The man tuts, nauseously playful and inappropriate. "What can you do, little thing?" He says, and even his voice is sweet, like he expects Makino to fall in his lap just from that sentence alone. The people slink away from him even further, even the elder ones finding his presence a great sickness, and it takes her counting from ten to one to not snap at him right there and then.
She was always a patient woman, but even her patience is waning, and he had barely talked.
"I can bring the finest alcohol I have and the best food I can cook, sir."
Something akin to displeasure clouds the man's look.
"Oh?" He clicks his tongue. "Not offering yourself? I'm sure I can give you something better than-" His gaze darts to the boy behind her, looking at the man with wide, almost unseeing eyes, and stays locked there as he sneers, "-one brat."
The guards suddenly brandish the spears, subtly pointing them at her. Makino glares at them with distaste, a frown of her own working its way on her face. She hears more than sees the patrons scrambling in case they need to bolt if this will suddenly turn bloody. Her hand falls on Luffy's head, flicking the straw hat off in silent promise and command, pushing onto it just enough for it to become clear she wants him upstairs and not an inch closer.
He, predictably, does not yield.
(She does not see the way his irises flicker with a reddish ring near his pupils. She does not see how his mouth pulls into an almost overbearing smile. She does not see the way yellows and purpurs of the setting sun that pool inside from the windows skitter toward his form like snakes, like they form something vague just behind his back, vague and angry. She does not see nor feel nor hear any of it, and no other customer seemed to, too.
(The rich man, however, did.))
The man almost runs from her bar as soon as the sudden rush of emotions ebbs away, the confused guards trailing behind like they themselves did not understand the sudden change.

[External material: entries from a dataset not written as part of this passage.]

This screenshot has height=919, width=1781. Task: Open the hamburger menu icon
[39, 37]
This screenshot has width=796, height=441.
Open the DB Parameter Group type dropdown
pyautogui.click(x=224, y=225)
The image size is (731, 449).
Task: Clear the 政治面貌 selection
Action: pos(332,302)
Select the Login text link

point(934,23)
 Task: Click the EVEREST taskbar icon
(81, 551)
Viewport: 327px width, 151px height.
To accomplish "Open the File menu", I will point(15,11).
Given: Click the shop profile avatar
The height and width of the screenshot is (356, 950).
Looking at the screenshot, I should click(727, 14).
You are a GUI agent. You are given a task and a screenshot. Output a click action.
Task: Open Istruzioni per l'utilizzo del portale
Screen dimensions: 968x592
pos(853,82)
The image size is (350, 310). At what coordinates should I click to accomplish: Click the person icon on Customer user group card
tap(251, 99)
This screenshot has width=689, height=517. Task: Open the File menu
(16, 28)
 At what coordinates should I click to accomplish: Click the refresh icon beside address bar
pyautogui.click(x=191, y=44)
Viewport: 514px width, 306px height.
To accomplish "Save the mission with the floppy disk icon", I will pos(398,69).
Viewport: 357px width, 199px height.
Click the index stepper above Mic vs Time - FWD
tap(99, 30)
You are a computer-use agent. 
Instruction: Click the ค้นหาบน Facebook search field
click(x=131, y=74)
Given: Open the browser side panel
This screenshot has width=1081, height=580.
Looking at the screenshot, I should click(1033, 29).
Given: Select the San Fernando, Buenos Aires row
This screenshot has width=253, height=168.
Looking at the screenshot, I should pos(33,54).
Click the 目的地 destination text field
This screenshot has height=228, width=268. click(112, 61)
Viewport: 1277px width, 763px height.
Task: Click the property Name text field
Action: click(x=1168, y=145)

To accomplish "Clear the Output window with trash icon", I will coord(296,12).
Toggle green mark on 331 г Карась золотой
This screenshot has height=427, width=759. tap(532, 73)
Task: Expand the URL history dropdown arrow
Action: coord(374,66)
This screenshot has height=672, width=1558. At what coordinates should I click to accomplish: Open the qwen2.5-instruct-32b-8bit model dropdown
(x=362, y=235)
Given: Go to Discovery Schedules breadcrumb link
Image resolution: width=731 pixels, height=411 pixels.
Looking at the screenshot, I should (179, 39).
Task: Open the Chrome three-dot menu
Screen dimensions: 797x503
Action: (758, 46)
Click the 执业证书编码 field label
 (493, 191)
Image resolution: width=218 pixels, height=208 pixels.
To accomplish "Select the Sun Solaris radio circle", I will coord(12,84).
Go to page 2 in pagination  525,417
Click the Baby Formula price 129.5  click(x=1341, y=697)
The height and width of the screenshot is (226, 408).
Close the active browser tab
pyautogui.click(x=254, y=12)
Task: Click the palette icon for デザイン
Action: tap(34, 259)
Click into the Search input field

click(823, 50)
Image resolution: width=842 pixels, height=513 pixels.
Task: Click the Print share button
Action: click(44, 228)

Luffy follows them with his eyes, then huffs. He holds her hand as he says in a very, very childishly-serious voice, "He won't come back."
Makino sighs, heavy and weary, "I hope so."
(Three days later the News Coos delivers a paper on the second page of which she reads about an attack on the Celestial Dragon's cargo ship, just west of Dawn Island. It says revolutionaries had seized it, trashed it, killing the staff and the owner. The metal was melted in some places, holes big enough an average human could fit easily though, but the ship itself remained floating on water until it hit land.
The ship was cold, the news remarked, chilled to the freezing temperatures despite being in direct sunlight and heaters aboard working on their maximum capacity. She looks over a picture of the man she saw less than a week ago, alive and arrogant, now dead and covered in a thin layer of frost.
When Makino lifts her head from reading, Luffy is looking at her with that strange glint in his gaze.)